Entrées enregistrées
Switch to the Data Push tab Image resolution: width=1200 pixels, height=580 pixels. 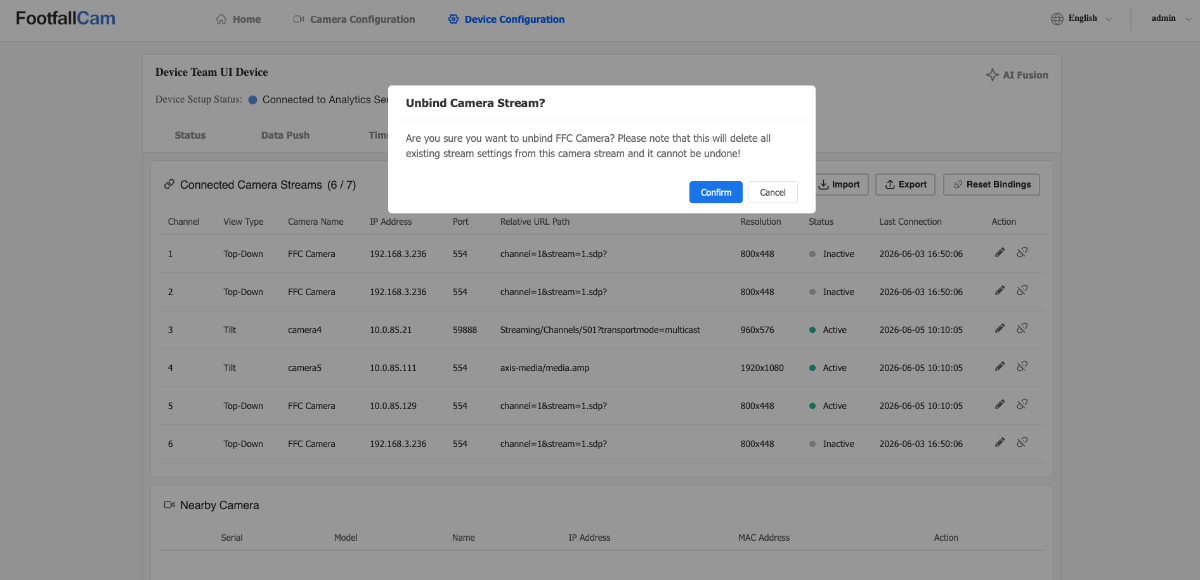[285, 135]
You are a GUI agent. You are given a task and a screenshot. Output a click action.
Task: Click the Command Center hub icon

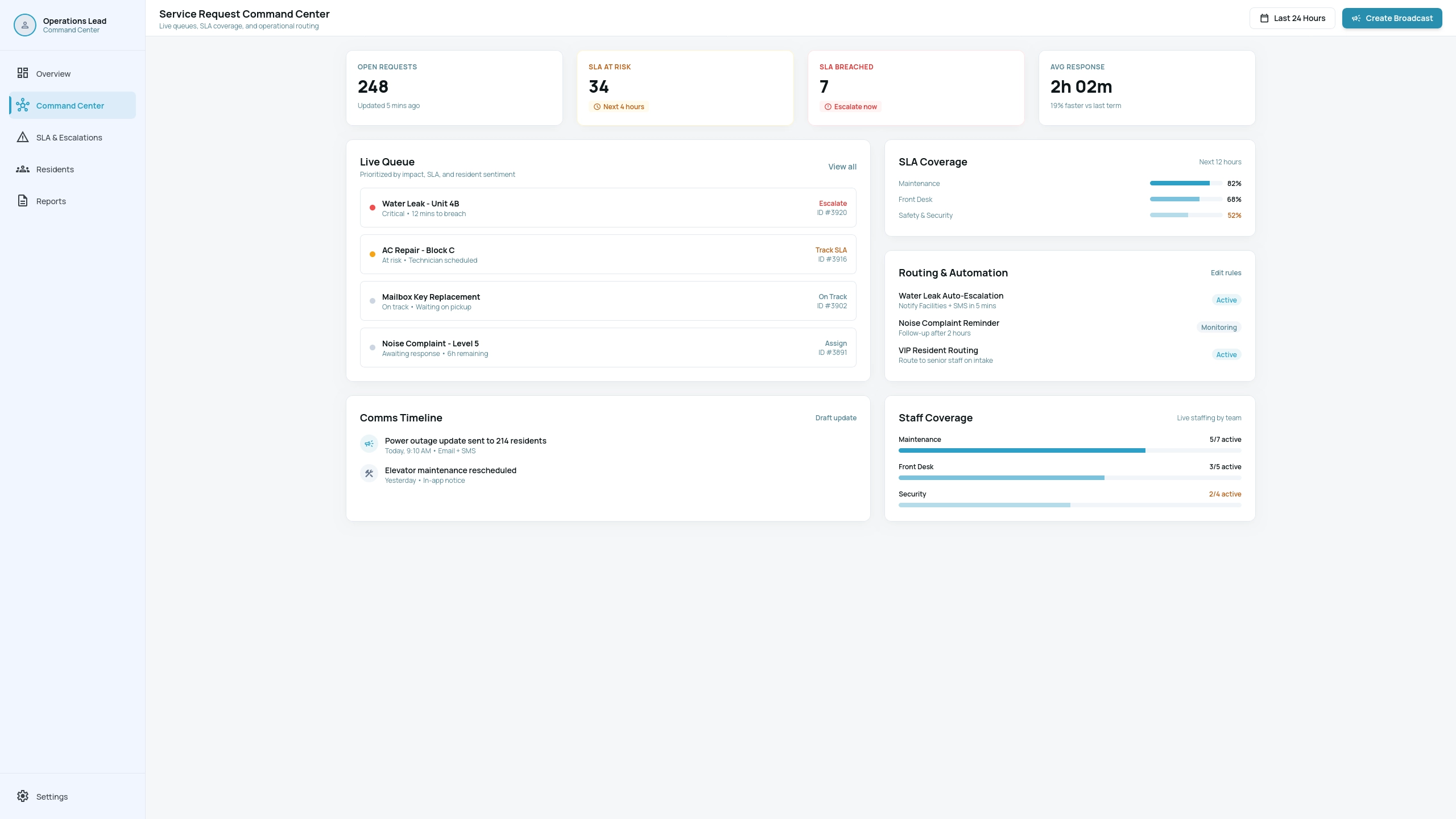click(23, 105)
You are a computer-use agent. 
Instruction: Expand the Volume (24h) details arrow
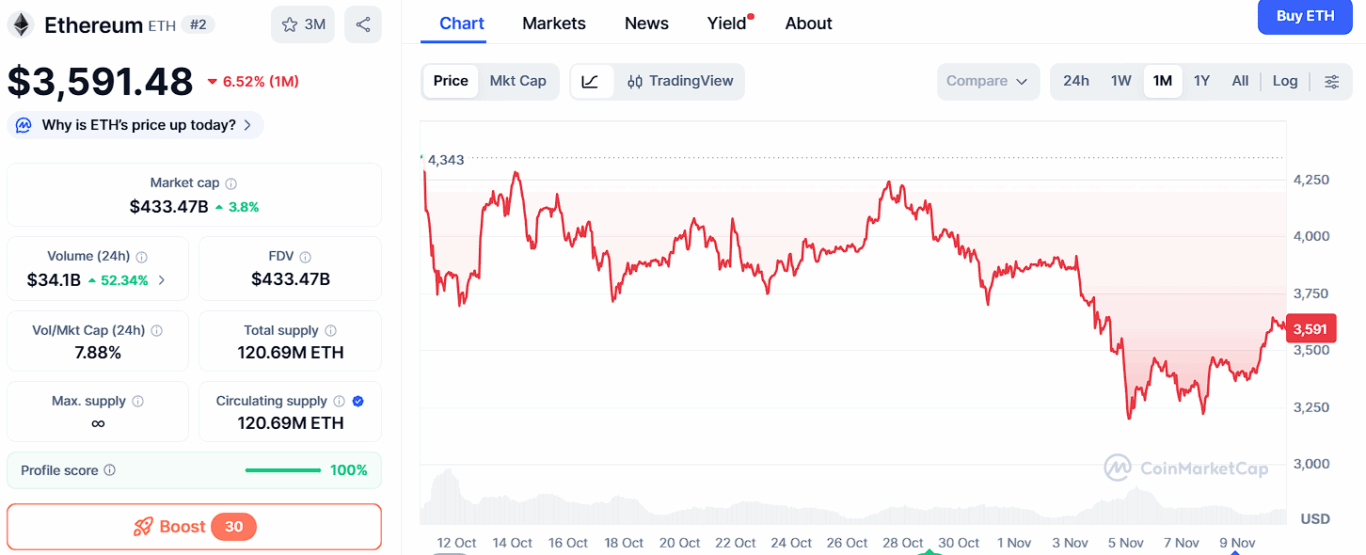coord(162,280)
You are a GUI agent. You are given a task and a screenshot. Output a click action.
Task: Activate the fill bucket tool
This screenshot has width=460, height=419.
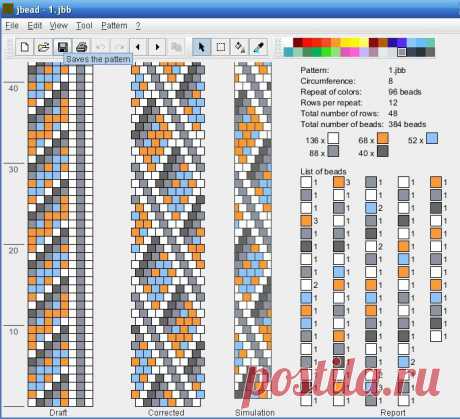(x=239, y=47)
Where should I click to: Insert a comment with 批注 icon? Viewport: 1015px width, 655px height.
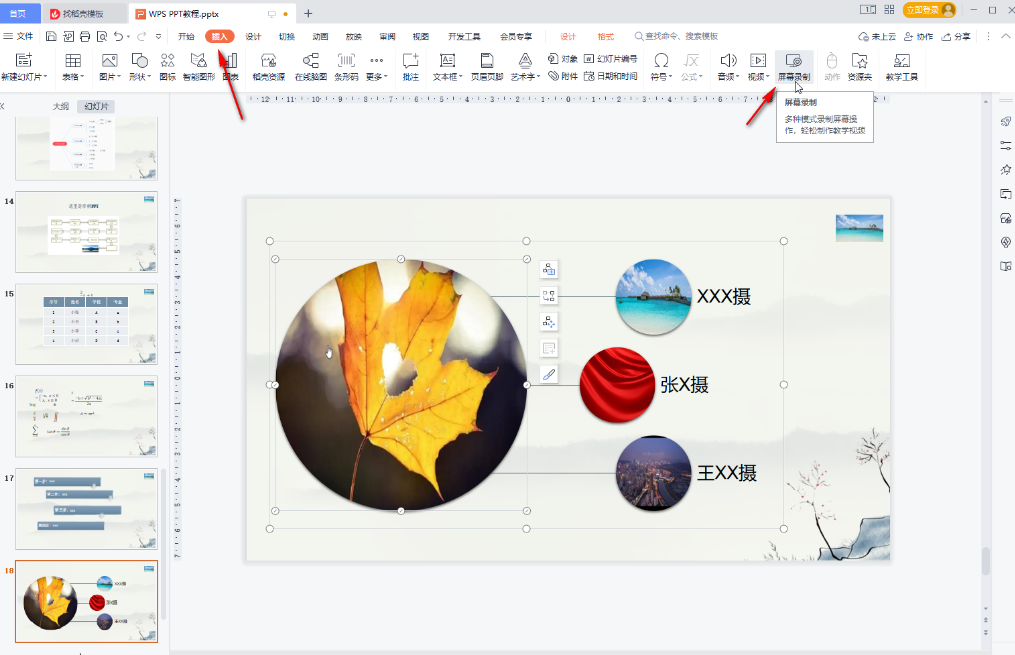click(410, 66)
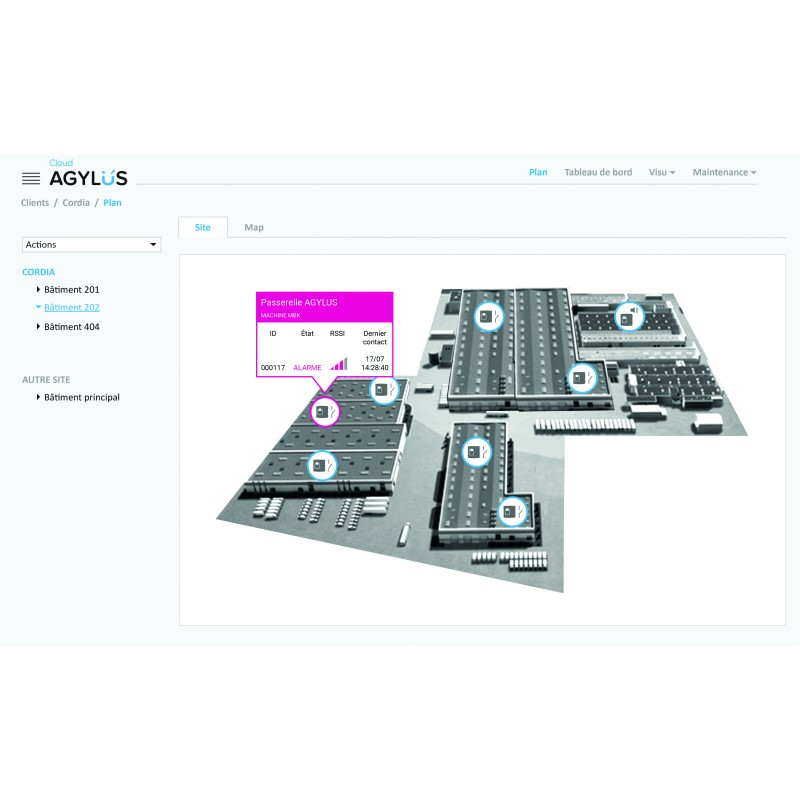Select the sensor marker with the speaker symbol
Screen dimensions: 800x800
[x=629, y=317]
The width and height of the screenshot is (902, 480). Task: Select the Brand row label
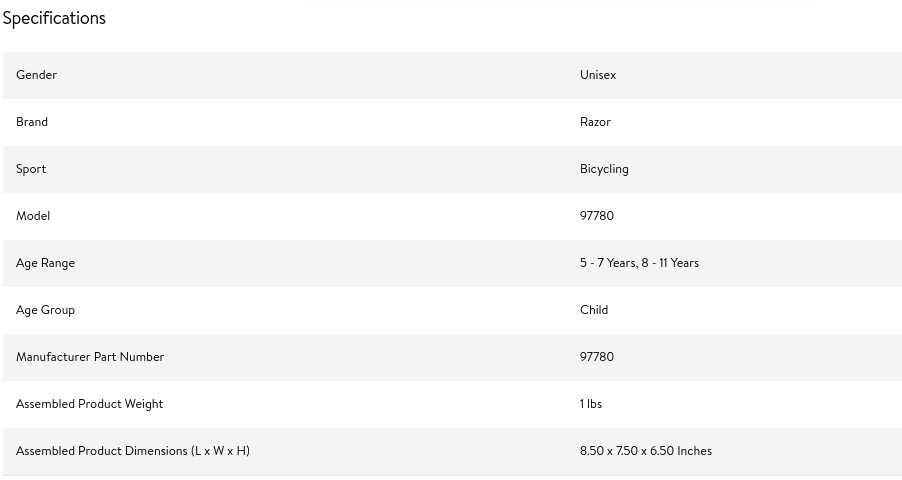(32, 122)
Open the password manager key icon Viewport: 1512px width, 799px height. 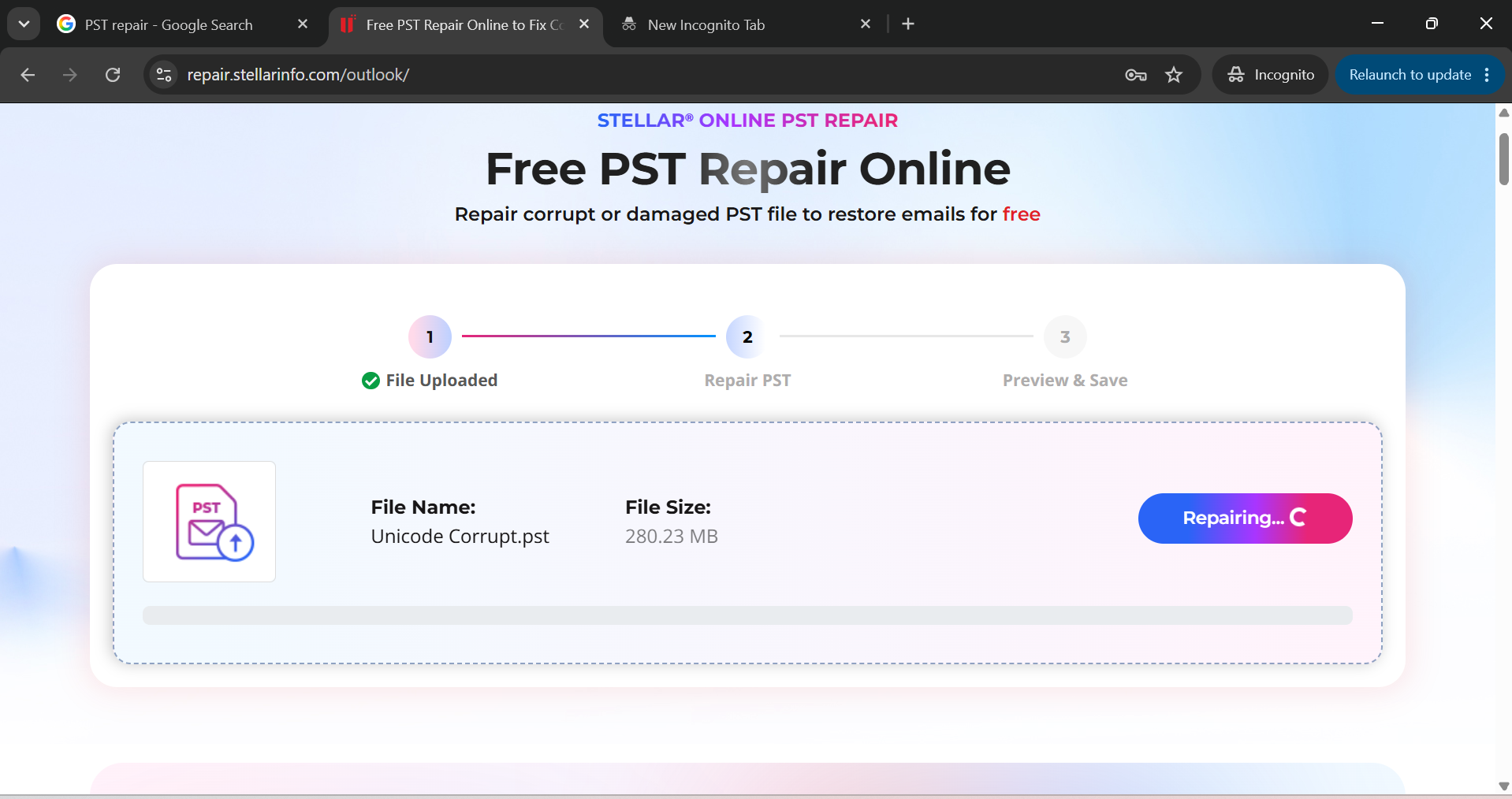click(x=1135, y=75)
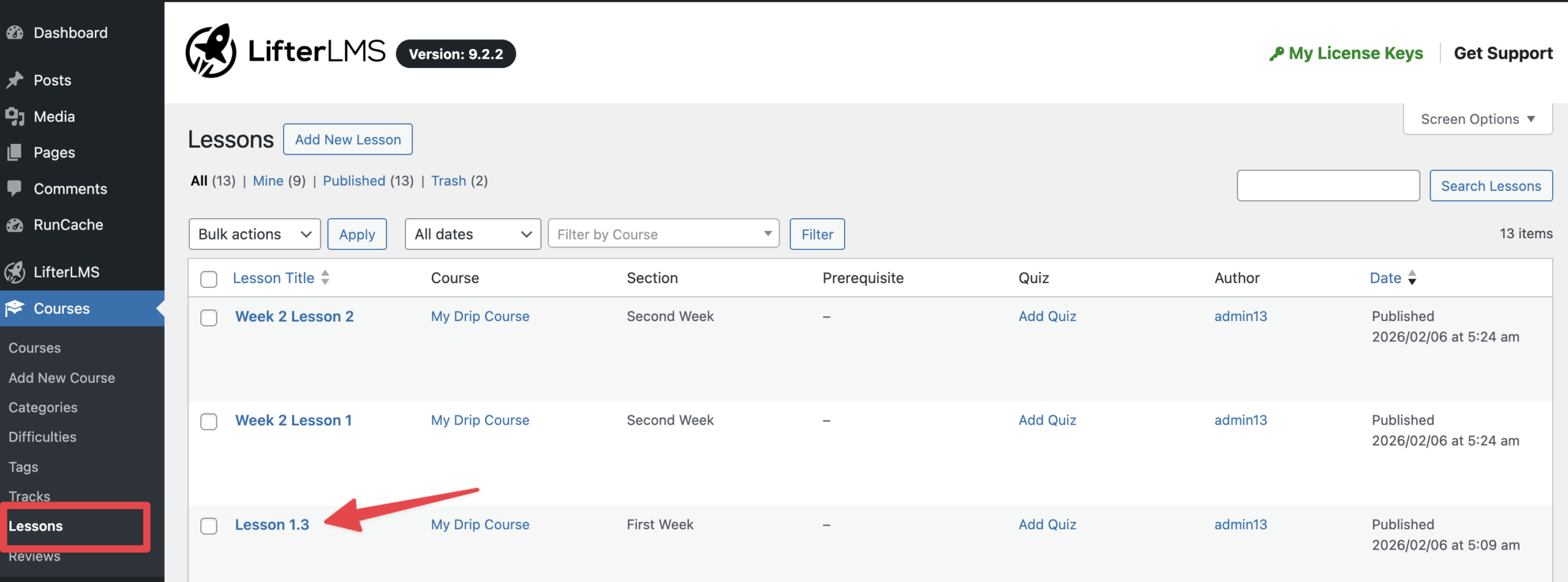Viewport: 1568px width, 582px height.
Task: Click the lesson search input field
Action: coord(1328,186)
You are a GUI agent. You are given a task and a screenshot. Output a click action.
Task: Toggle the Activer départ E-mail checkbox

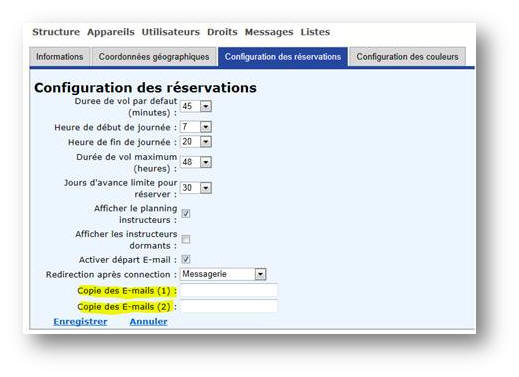pyautogui.click(x=186, y=259)

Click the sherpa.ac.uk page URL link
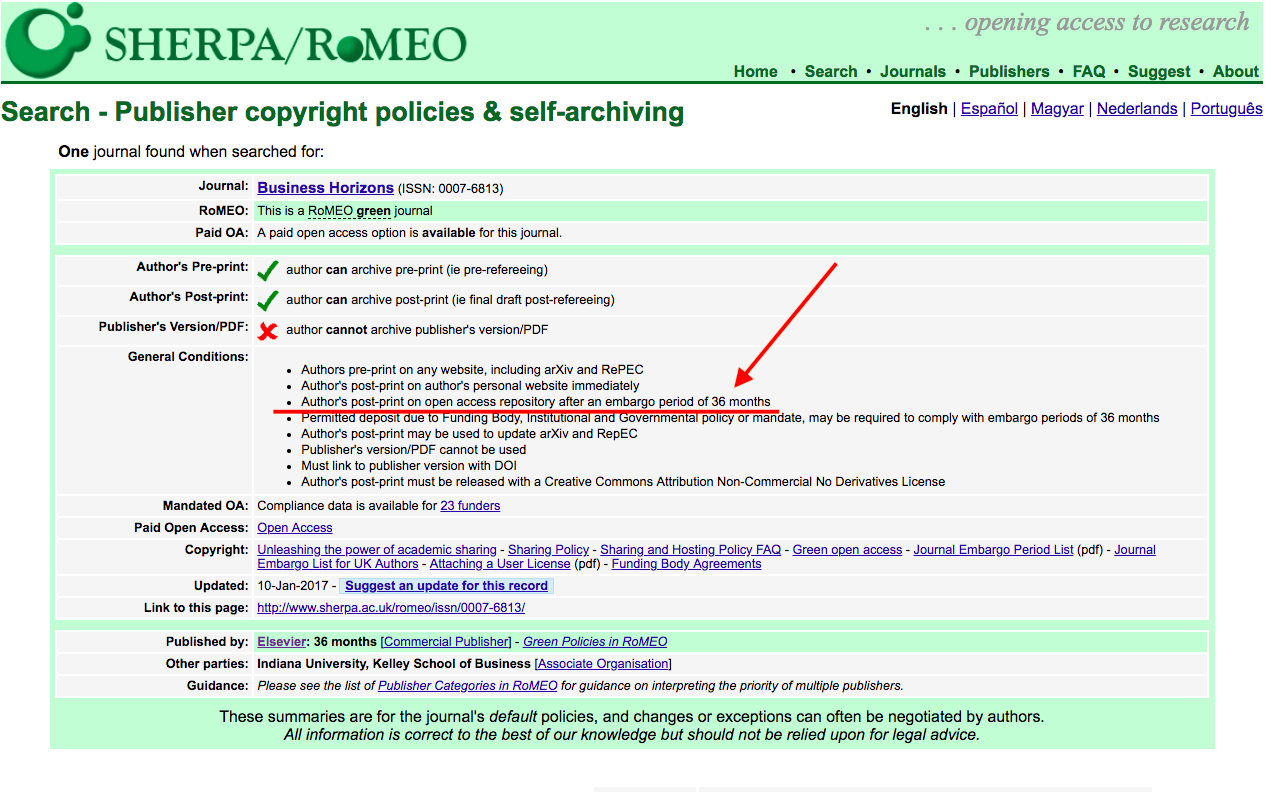tap(390, 608)
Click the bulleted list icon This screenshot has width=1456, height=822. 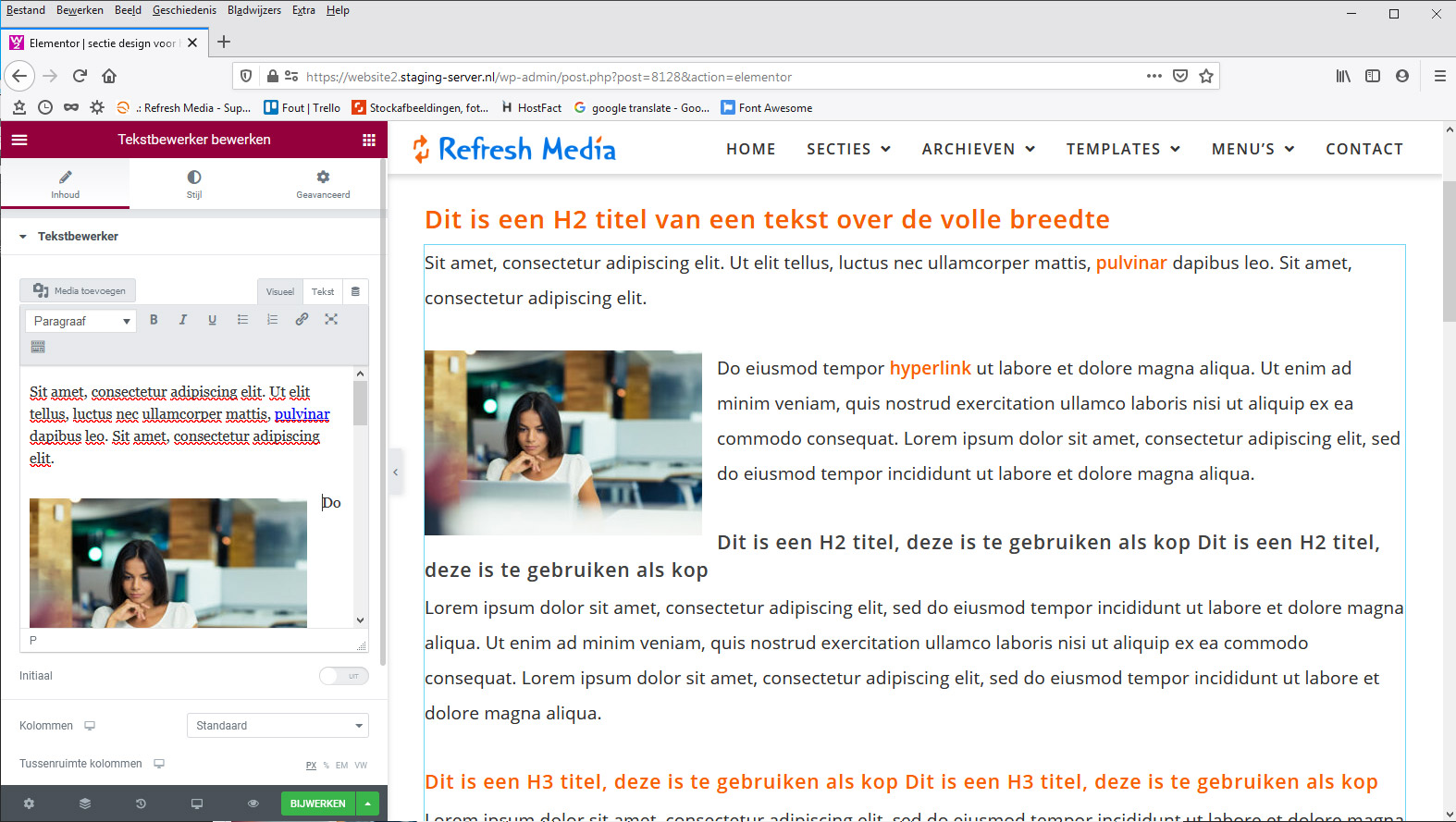click(242, 320)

[CONSIGNE]: Exprimez sous forme de tableau Markdown à deux colonnes, « N° » et « Ligne », les lignes situées entre celle qui contient "You are a computer-use agent." et celle qui contient "(x=239, y=47)", incluses, en omettant les lignes vides. Laissez les images hors de la réponse.

[RÉSULTAT]:
| N° | Ligne |
|---|---|
| 1 | You are a computer-use agent.  |
| 2 | Instruction: Expand the Volume (24h) details arrow |
| 3 | coord(162,280) |
| 4 | You are a GUI agent. You are given a task and a screenshot. Output a click action. |
| 5 | Task: Activate the fill bucket tool |
| 6 | This screenshot has width=460, height=419. |
| 7 | (x=239, y=47) |